------ Belge bölümü ------
Merhaba sevgili okurlar…
Yeni bir eğitim-öğretim maratonu için okul zilleri geçmiş dönemlerden devraldığı sorunlarla çalmaya başladı. Hatırlarsanız, bu köşede uzun uzadıya eğitim sorunlarımızdan bahsetmiştik sizlere…
2009-2. dönem öğretmen atamaları da gerçekleşti 15 Eylül itibariyle. Bu atamaların üzerinden Gaziantep'imizin eğitim-öğretim sorunlarına sıcağı sıcağına tekrar bakalım istedim:
Eğitim-öğretimin temel sacayaklarından biri öğretmenlerdir, biliyorsunuz. İlimizde Haziran 2009 verilerine göre 3560 öğretmen açığı bulunmakta. Bunlardan 352 tanesi sınıf öğretmeni, 3208 tanesi branş öğretmeni. Rakamların büyüklüğüne lütfen dikkat edin: 3560 tane öğretmen eksik…
Gelin görün ki son atama döneminde ilimize toplamda atanan öğretmen sayısı 90… 3470 öğretmen hâlâ eksik… Bu noktada sormak gerekiyor: Bu kadar öğretmen açığının olduğu bir ilde sağlıklı bir eğitim-öğretim yapılabilir mi? Gaziantep'in SBS ve ÖSS gibi branş dersleri konularının temel alındığı sınavlarda başarılı olma şansı var mı bu kadar eksikle?
------ Veri kümesi kesiti ------
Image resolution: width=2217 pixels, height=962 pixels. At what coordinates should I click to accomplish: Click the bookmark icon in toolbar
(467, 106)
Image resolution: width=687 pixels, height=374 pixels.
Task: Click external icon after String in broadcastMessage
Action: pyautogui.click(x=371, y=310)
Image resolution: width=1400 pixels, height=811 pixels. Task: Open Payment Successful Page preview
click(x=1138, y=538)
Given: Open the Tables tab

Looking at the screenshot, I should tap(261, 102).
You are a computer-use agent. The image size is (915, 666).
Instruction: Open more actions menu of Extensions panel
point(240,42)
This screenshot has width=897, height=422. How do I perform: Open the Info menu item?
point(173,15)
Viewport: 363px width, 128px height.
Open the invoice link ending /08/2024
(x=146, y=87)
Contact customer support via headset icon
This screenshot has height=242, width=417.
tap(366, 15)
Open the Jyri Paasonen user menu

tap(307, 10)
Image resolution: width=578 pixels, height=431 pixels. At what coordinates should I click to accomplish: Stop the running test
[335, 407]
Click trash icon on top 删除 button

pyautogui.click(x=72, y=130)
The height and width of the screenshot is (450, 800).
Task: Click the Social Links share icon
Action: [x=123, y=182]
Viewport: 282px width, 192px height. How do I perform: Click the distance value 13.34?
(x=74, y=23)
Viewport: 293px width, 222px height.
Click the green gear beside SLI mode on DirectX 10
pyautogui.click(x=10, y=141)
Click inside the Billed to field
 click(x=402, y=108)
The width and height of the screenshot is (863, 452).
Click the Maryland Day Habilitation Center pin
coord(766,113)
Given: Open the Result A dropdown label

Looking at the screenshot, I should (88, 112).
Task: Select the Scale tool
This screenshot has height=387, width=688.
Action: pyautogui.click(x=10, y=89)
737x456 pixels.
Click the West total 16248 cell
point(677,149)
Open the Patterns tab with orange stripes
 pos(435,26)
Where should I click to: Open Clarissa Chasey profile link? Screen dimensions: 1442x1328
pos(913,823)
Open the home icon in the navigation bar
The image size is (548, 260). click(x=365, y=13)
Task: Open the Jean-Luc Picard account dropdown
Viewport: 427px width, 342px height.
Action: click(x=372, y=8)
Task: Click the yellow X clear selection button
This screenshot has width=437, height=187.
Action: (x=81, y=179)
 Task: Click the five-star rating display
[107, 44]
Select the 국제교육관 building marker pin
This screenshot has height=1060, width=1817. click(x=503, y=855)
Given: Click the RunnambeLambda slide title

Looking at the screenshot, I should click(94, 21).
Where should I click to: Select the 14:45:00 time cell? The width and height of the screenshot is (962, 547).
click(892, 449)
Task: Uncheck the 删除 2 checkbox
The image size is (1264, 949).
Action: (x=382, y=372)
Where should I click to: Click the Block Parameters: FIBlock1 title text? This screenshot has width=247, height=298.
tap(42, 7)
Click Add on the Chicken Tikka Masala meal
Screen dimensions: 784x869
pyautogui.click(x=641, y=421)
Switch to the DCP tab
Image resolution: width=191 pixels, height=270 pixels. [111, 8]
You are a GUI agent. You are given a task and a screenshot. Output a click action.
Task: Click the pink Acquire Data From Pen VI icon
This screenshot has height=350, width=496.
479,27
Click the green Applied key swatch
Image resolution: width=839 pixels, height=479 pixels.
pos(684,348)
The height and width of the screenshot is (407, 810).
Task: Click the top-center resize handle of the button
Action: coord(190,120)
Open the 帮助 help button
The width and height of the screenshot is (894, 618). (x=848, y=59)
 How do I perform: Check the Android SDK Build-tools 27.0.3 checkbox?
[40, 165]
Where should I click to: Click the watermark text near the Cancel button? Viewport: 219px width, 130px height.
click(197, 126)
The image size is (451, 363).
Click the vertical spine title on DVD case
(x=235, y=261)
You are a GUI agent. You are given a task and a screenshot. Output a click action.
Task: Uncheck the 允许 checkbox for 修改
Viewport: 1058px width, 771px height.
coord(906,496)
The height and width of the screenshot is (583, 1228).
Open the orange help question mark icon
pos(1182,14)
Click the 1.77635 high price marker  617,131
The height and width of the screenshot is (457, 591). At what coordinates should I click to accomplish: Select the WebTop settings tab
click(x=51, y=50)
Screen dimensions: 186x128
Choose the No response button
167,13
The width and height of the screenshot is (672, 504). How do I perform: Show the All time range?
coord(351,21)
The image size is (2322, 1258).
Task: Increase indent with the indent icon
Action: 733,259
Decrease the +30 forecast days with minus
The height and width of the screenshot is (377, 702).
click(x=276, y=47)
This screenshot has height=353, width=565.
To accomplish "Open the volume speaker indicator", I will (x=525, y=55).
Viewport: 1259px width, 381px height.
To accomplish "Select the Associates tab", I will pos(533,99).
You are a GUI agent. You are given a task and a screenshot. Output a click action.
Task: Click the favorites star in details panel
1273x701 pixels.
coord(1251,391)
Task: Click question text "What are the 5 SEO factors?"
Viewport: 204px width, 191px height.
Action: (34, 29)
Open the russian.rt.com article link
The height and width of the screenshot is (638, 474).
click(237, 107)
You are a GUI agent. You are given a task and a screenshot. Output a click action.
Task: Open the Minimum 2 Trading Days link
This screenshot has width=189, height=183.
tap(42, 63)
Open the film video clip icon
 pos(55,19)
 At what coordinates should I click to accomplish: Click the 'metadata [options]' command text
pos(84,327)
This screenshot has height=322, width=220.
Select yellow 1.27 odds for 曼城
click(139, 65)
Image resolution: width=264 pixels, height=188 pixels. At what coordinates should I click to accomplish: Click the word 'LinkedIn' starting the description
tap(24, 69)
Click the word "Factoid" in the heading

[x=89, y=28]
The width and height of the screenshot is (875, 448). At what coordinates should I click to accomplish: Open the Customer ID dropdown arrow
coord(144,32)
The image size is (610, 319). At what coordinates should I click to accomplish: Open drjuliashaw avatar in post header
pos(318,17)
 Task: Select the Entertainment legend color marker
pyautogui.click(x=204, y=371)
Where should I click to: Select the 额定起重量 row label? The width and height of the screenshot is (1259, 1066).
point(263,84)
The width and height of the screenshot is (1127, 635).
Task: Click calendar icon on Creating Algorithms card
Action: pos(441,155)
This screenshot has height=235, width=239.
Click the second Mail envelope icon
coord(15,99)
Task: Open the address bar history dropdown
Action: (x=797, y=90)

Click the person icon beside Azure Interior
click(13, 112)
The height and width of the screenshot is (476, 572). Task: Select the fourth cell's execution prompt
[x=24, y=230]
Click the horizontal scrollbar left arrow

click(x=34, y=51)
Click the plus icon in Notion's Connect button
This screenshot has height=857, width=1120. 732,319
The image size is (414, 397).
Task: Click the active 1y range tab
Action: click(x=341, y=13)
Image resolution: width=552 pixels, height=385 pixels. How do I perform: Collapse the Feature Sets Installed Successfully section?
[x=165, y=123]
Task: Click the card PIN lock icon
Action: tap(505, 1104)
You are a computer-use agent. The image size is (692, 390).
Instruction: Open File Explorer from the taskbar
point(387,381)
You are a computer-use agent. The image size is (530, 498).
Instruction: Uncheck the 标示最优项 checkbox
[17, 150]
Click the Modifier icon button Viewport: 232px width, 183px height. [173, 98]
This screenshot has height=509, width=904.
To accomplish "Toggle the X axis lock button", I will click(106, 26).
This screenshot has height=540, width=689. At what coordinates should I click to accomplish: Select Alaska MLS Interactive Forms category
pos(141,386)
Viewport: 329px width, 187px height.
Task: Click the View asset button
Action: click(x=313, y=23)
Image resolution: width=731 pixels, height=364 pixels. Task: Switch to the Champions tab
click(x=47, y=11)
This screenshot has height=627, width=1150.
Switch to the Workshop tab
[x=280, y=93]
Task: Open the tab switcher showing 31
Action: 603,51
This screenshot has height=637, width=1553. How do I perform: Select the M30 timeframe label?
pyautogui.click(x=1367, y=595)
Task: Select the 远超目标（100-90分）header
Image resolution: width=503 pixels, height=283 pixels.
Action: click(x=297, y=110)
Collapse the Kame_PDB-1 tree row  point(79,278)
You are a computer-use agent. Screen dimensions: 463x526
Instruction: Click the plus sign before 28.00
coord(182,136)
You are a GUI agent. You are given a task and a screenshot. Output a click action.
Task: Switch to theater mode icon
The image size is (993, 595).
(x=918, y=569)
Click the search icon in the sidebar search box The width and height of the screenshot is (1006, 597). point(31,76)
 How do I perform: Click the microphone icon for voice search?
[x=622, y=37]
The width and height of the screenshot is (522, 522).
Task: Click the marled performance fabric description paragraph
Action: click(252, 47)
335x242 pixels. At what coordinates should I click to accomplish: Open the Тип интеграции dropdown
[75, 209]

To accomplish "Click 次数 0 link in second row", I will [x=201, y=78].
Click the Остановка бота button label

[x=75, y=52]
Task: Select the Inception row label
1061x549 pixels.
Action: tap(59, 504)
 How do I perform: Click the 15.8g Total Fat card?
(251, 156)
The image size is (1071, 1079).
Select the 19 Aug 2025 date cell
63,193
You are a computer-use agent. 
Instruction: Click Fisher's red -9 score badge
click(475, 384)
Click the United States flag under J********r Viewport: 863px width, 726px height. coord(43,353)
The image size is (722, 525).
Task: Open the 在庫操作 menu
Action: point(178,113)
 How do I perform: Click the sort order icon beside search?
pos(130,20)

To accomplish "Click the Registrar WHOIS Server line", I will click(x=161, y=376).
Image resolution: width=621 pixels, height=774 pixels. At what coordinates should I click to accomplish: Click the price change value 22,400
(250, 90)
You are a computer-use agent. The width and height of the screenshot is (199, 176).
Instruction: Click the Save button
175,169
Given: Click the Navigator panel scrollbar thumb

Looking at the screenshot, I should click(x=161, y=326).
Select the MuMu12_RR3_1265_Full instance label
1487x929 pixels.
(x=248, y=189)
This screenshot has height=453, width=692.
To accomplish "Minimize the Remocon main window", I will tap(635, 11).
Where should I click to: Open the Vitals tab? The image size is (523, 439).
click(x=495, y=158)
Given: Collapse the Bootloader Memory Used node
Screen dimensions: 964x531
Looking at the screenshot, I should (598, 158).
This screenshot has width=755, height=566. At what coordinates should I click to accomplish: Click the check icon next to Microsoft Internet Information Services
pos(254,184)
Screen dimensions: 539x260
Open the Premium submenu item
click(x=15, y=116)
------
### [Yazılı alıştırma]
Gaziantep'teki öğretmen açığını ele alan köşe yazısını son cümlesinden sonra devam ettirin.

### [Doğru cevap]
Geçenlerde yine Gaziantep Üniversitesi bünyesinde ilimizin eğitim-öğretimle ilgili sorunlarına dair birtakım toplantılar yapıldı, çalışmalar planlandı. Ancak, eğitim-öğretimin temel uygulayıcı unsurlarından olan öğretmenlerin eksik oluşu bu tür çalışmalarda çok fazla yol alınamayacağının önemli göstergelerindendir.
Biliyorsunuz, iktidar partisi son yapılan hem genel hem yerel seçimlerde ezici bir üstünlük sağladı siyasi rakiplerine. 7 milletvekili çıkardı ve büyükşehir dâhil, 3 merkez ilçe belediyesini de kazandı, ilimizde. Bu kazanımlar, AKP merkezli siyasi yapının kâğıt üstünde önemli bir güç merkezi haline geldiğinin de önemli bir göstergesi hiç şüphesiz…
Ancak elde edilen güç ile o gücü kullanma potansiyeli/niyeti/becerisi (nasıl isterseniz öyle okuyun) arasında ters bir orantı bulunduğu da ortada… Çünkü eğitim-öğretim ilimizin başat sorunlarından biri olarak orta yerde durmakta hâlâ… Bu sorunları çözmek adına bu milletvekillerimiz ve belediyelerimiz ne gibi çalışmalar yapıyor acaba? Birçok çalışma yapılamazdı mıydı? Örneğin, Sayın Milli Eğitim Bakanı'yla grup halinde görüşülüp ilimizin eğitimle ilgili problemleri dillendirilemez miydi? Son öğretmen atamalarında ilimize daha fazla kontenjan sağlanması konusunda ısrarcı olamazlar mıydı? Hatta bu görüşmelere ilimizin belediye başkanlarını da dâhil ederek hem merkezde (Ankara'da) hem de ilimizde önemli bir kamuoyu oluşturamazlar mıydı?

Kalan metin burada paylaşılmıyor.